▶ _What is being asked_:
In the passage on past scholarly views of women, what did the Freudians give as the reason women couldn't outgrow their childish ways?

▶ _Document passage_:
---

Posted on 01/20/2003 6:49:21 PM PST by Djarum
In ancient times--by which I mean, before 1950--most scholars agreed that women were, as a rule, not quite equal to men. Women were charming but mildly defective. Many (male) writers viewed women as perpetual teenagers, stuck in an awkward place between childhood and adulthood. German philosopher Arthur Schopenhauer, for example, wrote that women are "childish, silly and short-sighted, really nothing more than overgrown children, all their life long. Women are a kind of intermediate stage between the child and the man."
Psychologists in that bygone era devoted considerable time and energy to the question of why women couldn't outgrow their childish ways. The Freudians said it was because they were trapped in the pre-Oedipal stage, tortured by penis envy. Followers of Abraham Maslow claimed that women were fearful of self-actualization. Jungians insisted that women were born with a deficiency of imprinted archetypes. Back then, of course, almost all the psychologists were men.

---

[Saved entries]
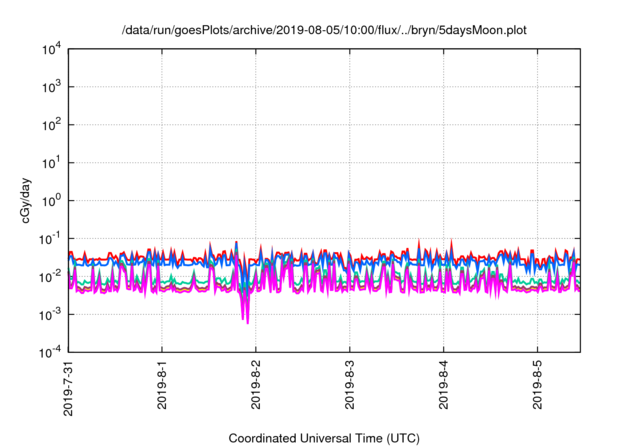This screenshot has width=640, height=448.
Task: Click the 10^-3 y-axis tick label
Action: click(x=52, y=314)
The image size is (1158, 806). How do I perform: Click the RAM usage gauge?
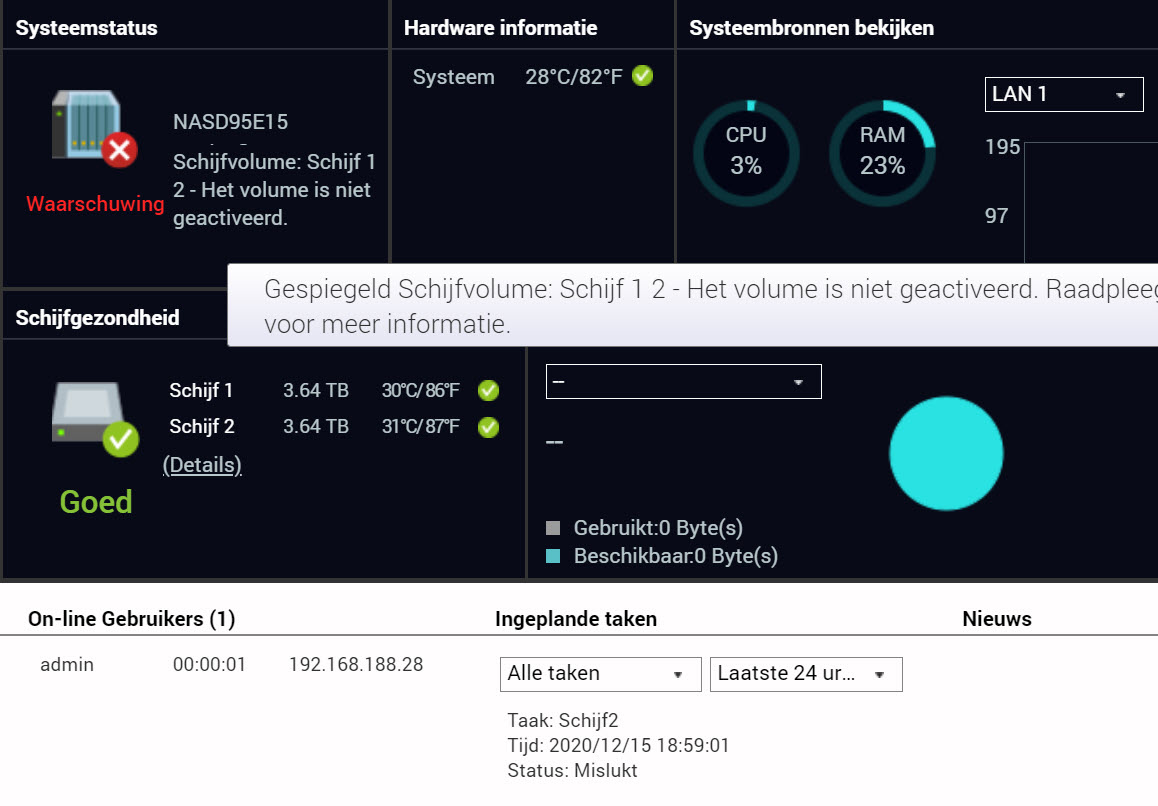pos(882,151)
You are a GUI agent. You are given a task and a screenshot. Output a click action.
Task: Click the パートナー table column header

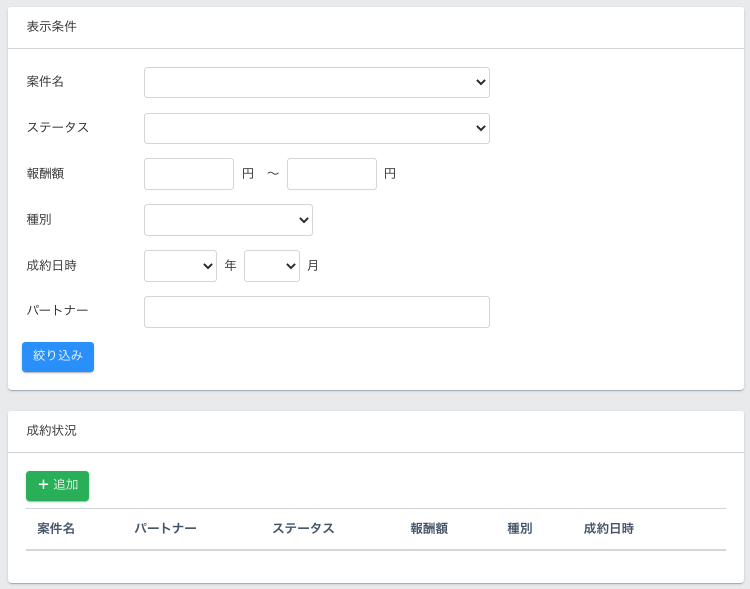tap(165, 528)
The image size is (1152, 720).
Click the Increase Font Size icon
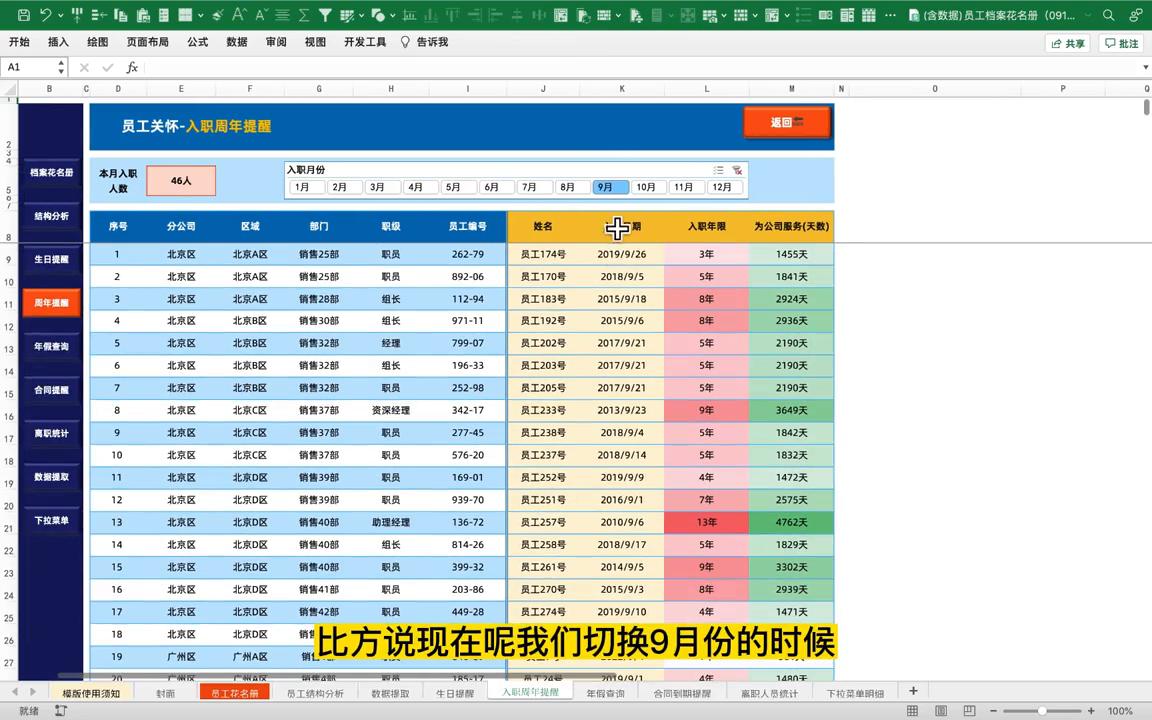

---

▶ _Written solution_:
They said women were trapped in the pre-Oedipal stage, tortured by penis envy.